Somewhat more difficult to use, but more flexible and ethical would be the
OpenWRT firmware at http://openwrt.org/

Anyhow, google is your friend

--Matthew
-----Original Message-----
From: owner-or-talk@xxxxxxxxxxxxx [mailto:owner-or-talk@xxxxxxxxxxxxx] On
Behalf Of Pat Frank
Sent: Friday, June 17, 2005 11:57 PM
To: or-talk@xxxxxxxxxxxxx
Subject: RE: (FWD) Re: ISP Cutoff

A Dlink wifi router is exactly what I have.  I appreciate the feedback.

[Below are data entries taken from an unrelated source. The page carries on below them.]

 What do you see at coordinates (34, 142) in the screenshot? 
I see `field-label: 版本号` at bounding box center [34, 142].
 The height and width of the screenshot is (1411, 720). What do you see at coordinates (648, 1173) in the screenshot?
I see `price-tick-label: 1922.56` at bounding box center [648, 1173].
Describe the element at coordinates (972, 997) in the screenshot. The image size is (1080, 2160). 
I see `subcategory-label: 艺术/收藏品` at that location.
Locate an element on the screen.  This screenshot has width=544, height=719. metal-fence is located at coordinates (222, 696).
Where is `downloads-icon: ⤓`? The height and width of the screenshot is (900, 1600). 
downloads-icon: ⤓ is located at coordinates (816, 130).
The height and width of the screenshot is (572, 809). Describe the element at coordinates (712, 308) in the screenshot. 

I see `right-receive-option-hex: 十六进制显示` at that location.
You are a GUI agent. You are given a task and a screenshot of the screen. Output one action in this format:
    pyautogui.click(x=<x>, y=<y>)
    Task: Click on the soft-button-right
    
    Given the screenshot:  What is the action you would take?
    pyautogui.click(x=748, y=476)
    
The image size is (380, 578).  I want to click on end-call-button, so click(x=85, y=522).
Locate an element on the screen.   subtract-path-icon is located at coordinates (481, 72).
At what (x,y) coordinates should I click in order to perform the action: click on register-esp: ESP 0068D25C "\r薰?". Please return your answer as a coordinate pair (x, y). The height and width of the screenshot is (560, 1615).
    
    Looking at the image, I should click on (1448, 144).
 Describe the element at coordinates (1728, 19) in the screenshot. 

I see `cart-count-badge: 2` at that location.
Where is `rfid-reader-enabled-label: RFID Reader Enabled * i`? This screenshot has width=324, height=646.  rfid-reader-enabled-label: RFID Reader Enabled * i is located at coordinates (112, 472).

It sounds like throttling (or "rate limiting" as Roger put it, if that's the
same thing) the bandwidth might address that issue, would it not?


Pat

 

-----Original Message-----
From: Matthew Sullivan [mailto:mattsull@xxxxxxxxxxxxxxx] 
Sent: Friday, June 17, 2005 11:08 PM
To: or-talk@xxxxxxxxxxxxx
Subject: RE: (FWD) Re: ISP Cutoff

In my experience problems with connections dieing after a while are due to
crappy NAT routers.  I have had this problem with a Lucent DSL NAT
Router/modem, and a DLink WiFi router.  The problem seems to be with
excessively small NAT connection tracking tables, and then when the tables
get full, the routers are either unable to purge old connections before they
time-out or do a lousy job of doing so (ie they purge important
connections).
My advice would be to setup a Linux or OpenBSD box as router. (I run TOR on
my Linux router).  Either that or get a hardware router that runs Linux such
as the Linksys WRT54G(S) Then set the number of tracked connections to a
very large number such as:
echo "32768" > /proc/sys/net/ipv4/ip_conntrack_max
see: http://www.netfilter.org/documentation/FAQ/netfilter-faq-3.html#ss3.3
I assume that something similar can be done to *BSD google for info on
messing with the WRT54G (you probably want to use a custom Firmware of some
sort that has SSH)


On Fri, Jun 17, 2005 at 02:34:16PM -0400, Pat Frank wrote:
> Hey all.  I've been having some problems with my ISP disconnecting me
every
> few minutes while running a Tor server.  Here's some technical
information: 

Are you sure it isn't just a stability problem with your router? People are
quick to assume that everybody is out to censor them, when often nobody is
paying attention at all. :)

(The rate limiting option will help with instability problems too.)